**PROMPT 1**
Reproduce verbatim the portion of the passage on Einstein and quantum mechanics below, starting at "Einstein hated the" and ending at "to hidden ignorance.".
**PROMPT 2**
In two sentences, summarize the passage on Einstein and quantum mechanics given below.
**PROMPT 3**
Translate this sentence from the passage on Einstein and quantum mechanics into Spanish: "Modern quantum mechanics overwhelmingly supports Bohr, not Einstein."

**SOURCE DOCUMENT**
━━━━━━━━━━━━━━━━━━━━━━━━━━━━━━
Einstein hated the idea that nature is fundamentally probabilistic. His famous line - God does not play dice with the universe, confirmed Einstein's opposition to the growing interest in quantum mechanics. Bohr famously replied to Einstein - Don't tell God what to do. And experiments later proved that quantum randomness is real, not just due to hidden ignorance.
Einstein strongly opposed Bohr’s Copenhagen
interpretation, which says that tiny particles (like electrons) exist in a fuzzy mix of all possible states (like being in many places at one time) until we measure or observe them. The act of observing forces them to "pick" or "collapse" to just one state. Modern quantum mechanics overwhelmingly supports Bohr, not Einstein.

Einstein was looking for the ultimate theory, the theory of everything being his life goal. He believed that quantum mechanics must be incomplete and
that hidden variables would restore determinism. Bell’s Theorem and later experiments (Aspect, Zeilinger, etc.) ruled out
local hidden-variable theories.
━━━━━━━━━━━━━━━━━━━━━━━━━━━━━━
**RECORDED INFORMATION**

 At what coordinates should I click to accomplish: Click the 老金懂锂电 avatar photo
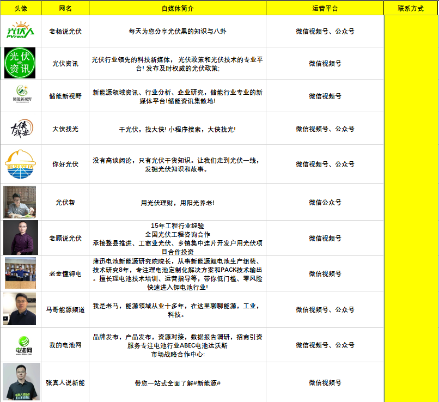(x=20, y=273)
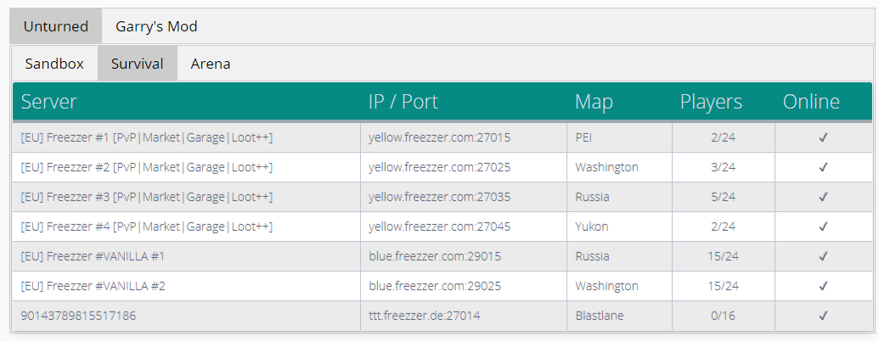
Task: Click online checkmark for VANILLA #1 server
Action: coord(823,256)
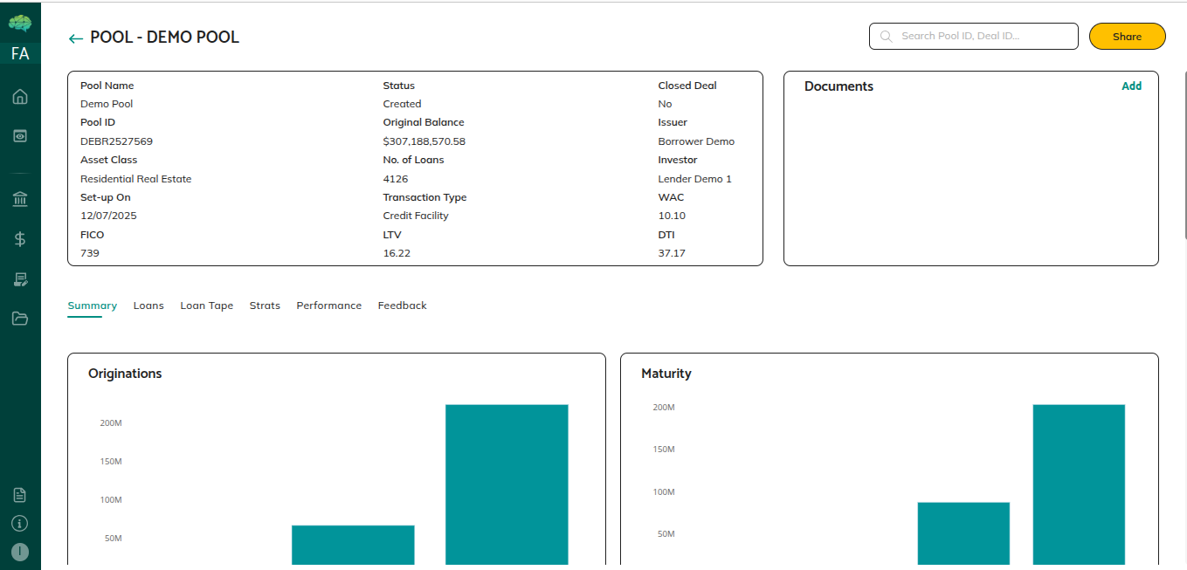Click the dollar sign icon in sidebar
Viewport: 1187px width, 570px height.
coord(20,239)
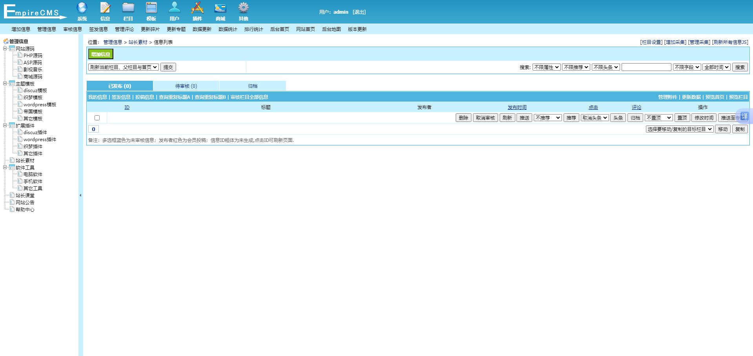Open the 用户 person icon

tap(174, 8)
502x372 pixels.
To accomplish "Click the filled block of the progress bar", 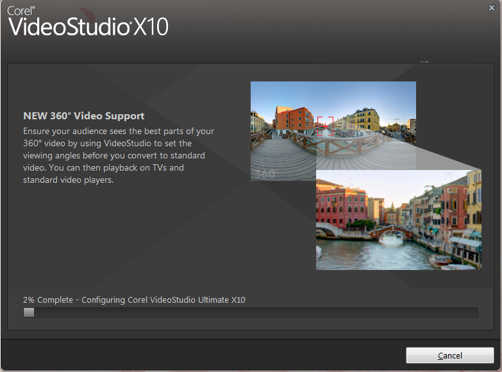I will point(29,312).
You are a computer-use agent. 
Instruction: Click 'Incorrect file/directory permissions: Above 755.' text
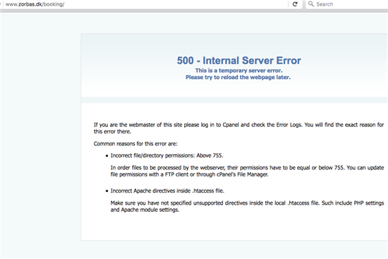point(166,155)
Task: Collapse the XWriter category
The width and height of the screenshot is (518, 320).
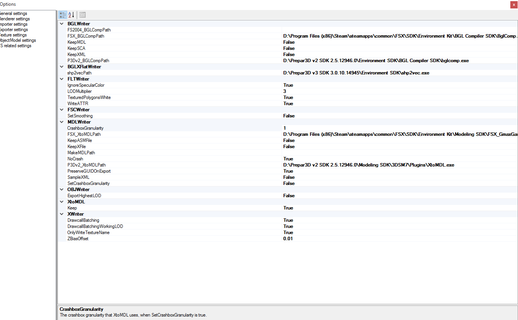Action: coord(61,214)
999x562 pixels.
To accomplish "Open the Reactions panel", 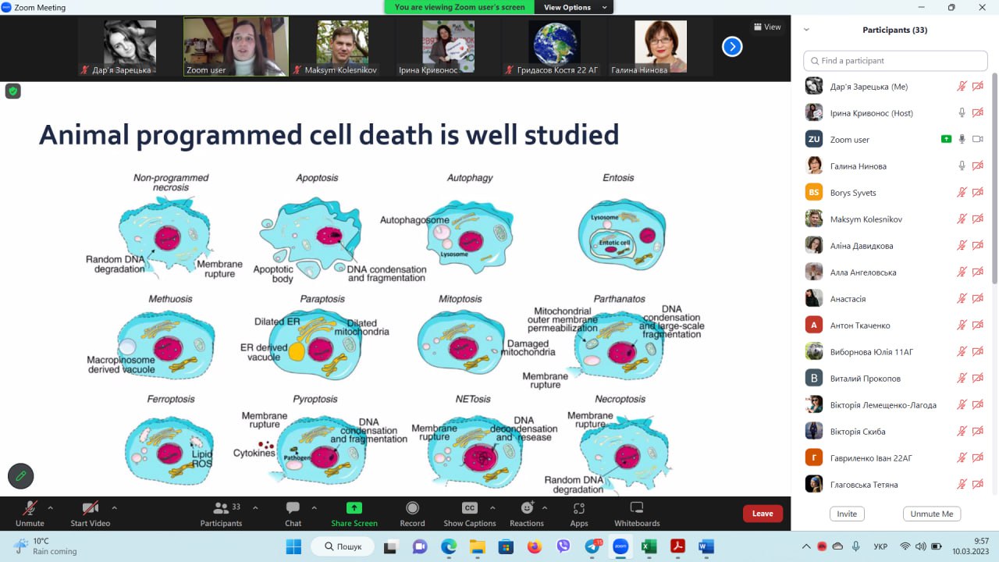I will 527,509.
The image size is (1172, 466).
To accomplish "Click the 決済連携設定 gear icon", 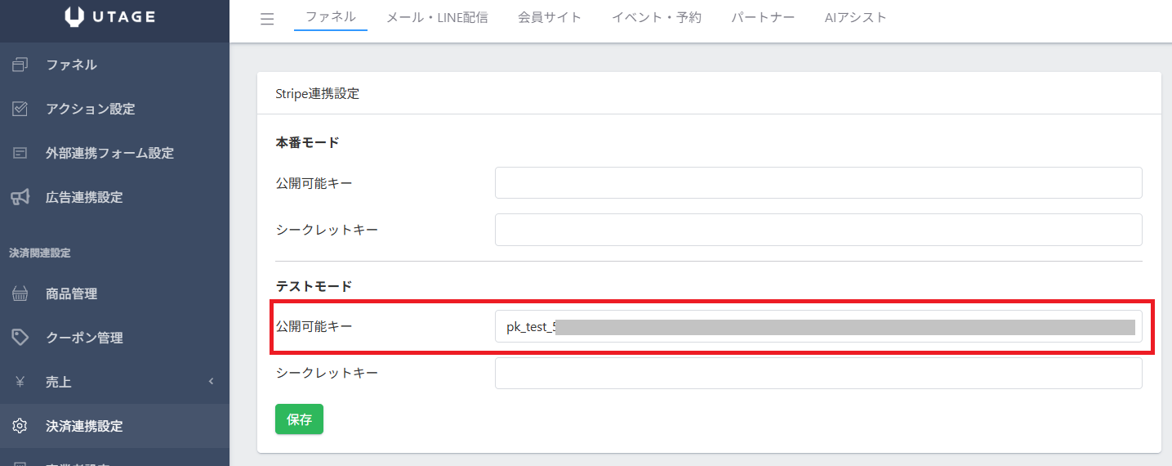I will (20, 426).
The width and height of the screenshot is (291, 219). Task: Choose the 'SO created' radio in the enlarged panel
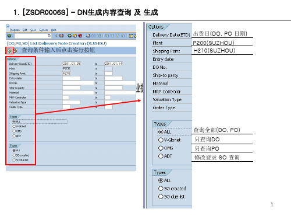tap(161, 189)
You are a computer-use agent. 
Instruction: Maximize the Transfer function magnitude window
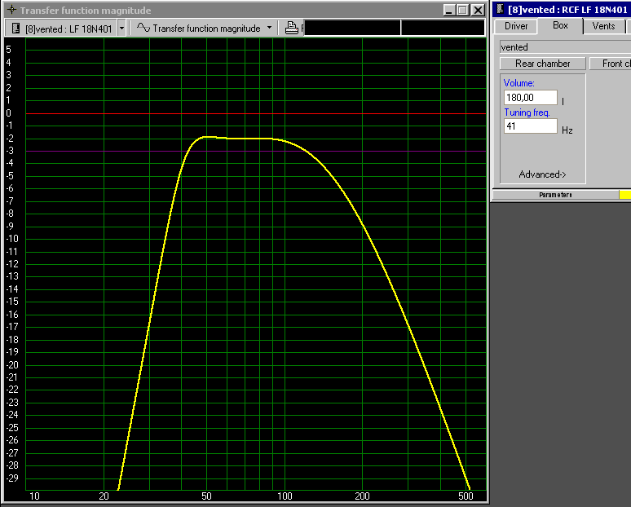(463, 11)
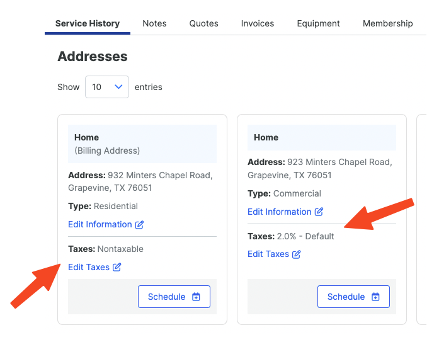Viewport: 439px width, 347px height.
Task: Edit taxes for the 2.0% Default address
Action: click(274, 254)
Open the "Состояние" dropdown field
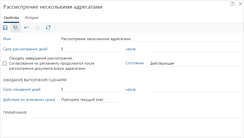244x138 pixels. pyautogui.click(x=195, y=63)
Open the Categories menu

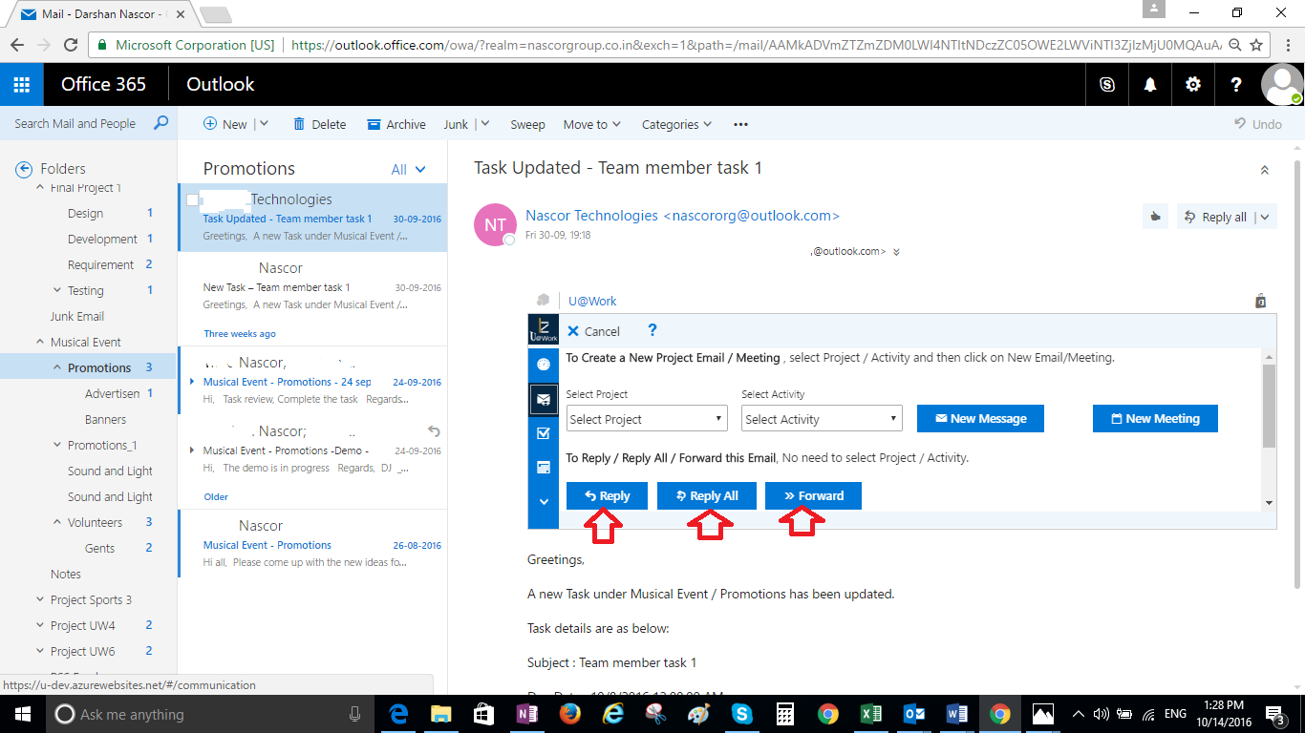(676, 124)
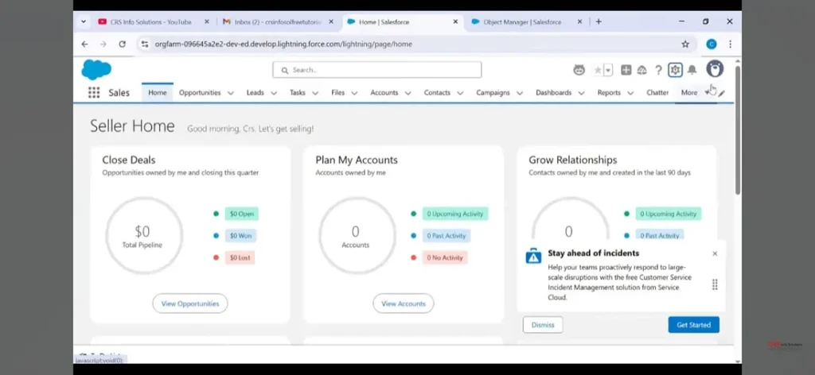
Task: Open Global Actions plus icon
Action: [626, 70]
━━━━━━━━━━━━━━━━━━━━━━━━━━━━━━
**WORKED SOLUTION 1**
Einstein hated the idea that nature is fundamentally probabilistic. His famous line - God does not play dice with the universe, confirmed Einstein's opposition to the growing interest in quantum mechanics. Bohr famously replied to Einstein - Don't tell God what to do. And experiments later proved that quantum randomness is real, not just due to hidden ignorance.

**WORKED SOLUTION 2**
Einstein rejected the idea that nature is fundamentally probabilistic and opposed Bohr's Copenhagen interpretation, believing that quantum mechanics was incomplete and that hidden variables would restore determinism. Experiments later showed quantum randomness to be real, Bell's Theorem and subsequent experiments ruled out local hidden-variable theories, and modern quantum mechanics overwhelmingly supports Bohr.

**WORKED SOLUTION 3**
La mecánica cuántica moderna respalda abrumadoramente a Bohr, no a Einstein.